I hadn’t read it closely enough. So I started configuring hybrid transit-gateway, vpc peer network topologies. In these models, traffic between VPCs is routed through peering connections, while traffic destined for other transit gateway attachments is routed through the transit gateway. In this way, I could define zero-trust security group rules that spanned accounts and VPCs by referencing other security groups across an account and VPC peer.

This network topology has created weird asymmetric routing issues when traffic that is sent from a network load balancer which is configured to preserve the client IP address through a vpc peer. In these cases, traffic is dropped as it egresses the vpc via the transit gateway instead of the vpc peering connection it arrived on. For the most part, however, the setup works well.

The zero-trust network model breaks down when you start trying to reference security groups across an inter-region VPC peer. You see, a security group is a regional construct. When you attempt to reference a security group from a security group rule that crosses an inter-region VPC peer, your request will fail. The security group rule in us-east-1 cannot see a security group in us-east-2.

The effect of this is that if a service in us-east-2 needs to receive traffic from a source in us-east-1, an ingress rule must be added to its security group that allows traffic from all CIDR blocks of subnets that the source in us-east-1 is deployed to. After all, with the exception of NLB enis, no network interface in an AWS vpc is guaranteed a static private IP address.

After adding the requisite rules to establish connectivity, all other services deployed to the same subnet as the source have network access to the destination and zero-trust is broken.

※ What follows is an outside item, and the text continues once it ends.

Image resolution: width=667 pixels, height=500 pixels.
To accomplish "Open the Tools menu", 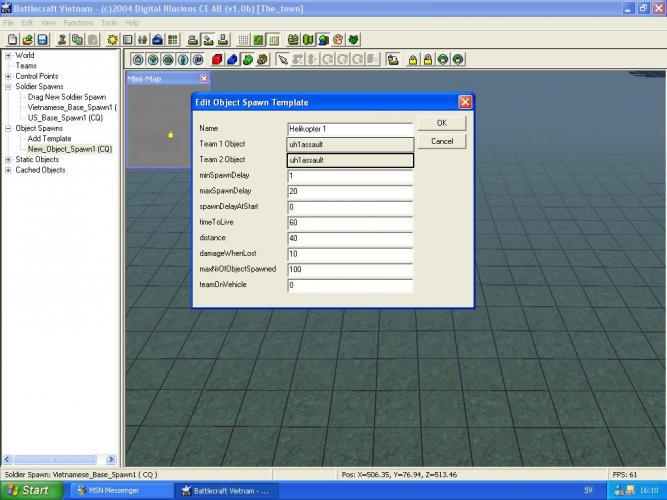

Recently, Evan and I were at the AWS Summit in New York where we attended a session on AWS Cloud WAN. Cloud WAN has the same limitation, and security group rules cannot reference other security groups across Cloud WAN attachments.

While there, we met and had a great conversation with an exceptional solutions architect at AWS. We extensively discussed limitations around security groups in particular with her.

The architect in question seemed unfamiliar with the methodology of using security groups to form a service mesh. She clearly understood the methodology’s merits, however, and spent time discussing some of the underlying factors that make the prospect tricky.

My takeaways from the conversation were that the use of a security group rule that references a source security group was initially designed to operate within a single VPC. AWS has extended this concept to apply to an intra-region VPC peering connection, but has not yet managed to apply it to transit gateways, cross-region VPC peering connections, or Cloud WAN because of the technical challenges involved.

It is my hope that this Re:Invent changes that, and we can begin to build zero trust networks that span the globe on AWS.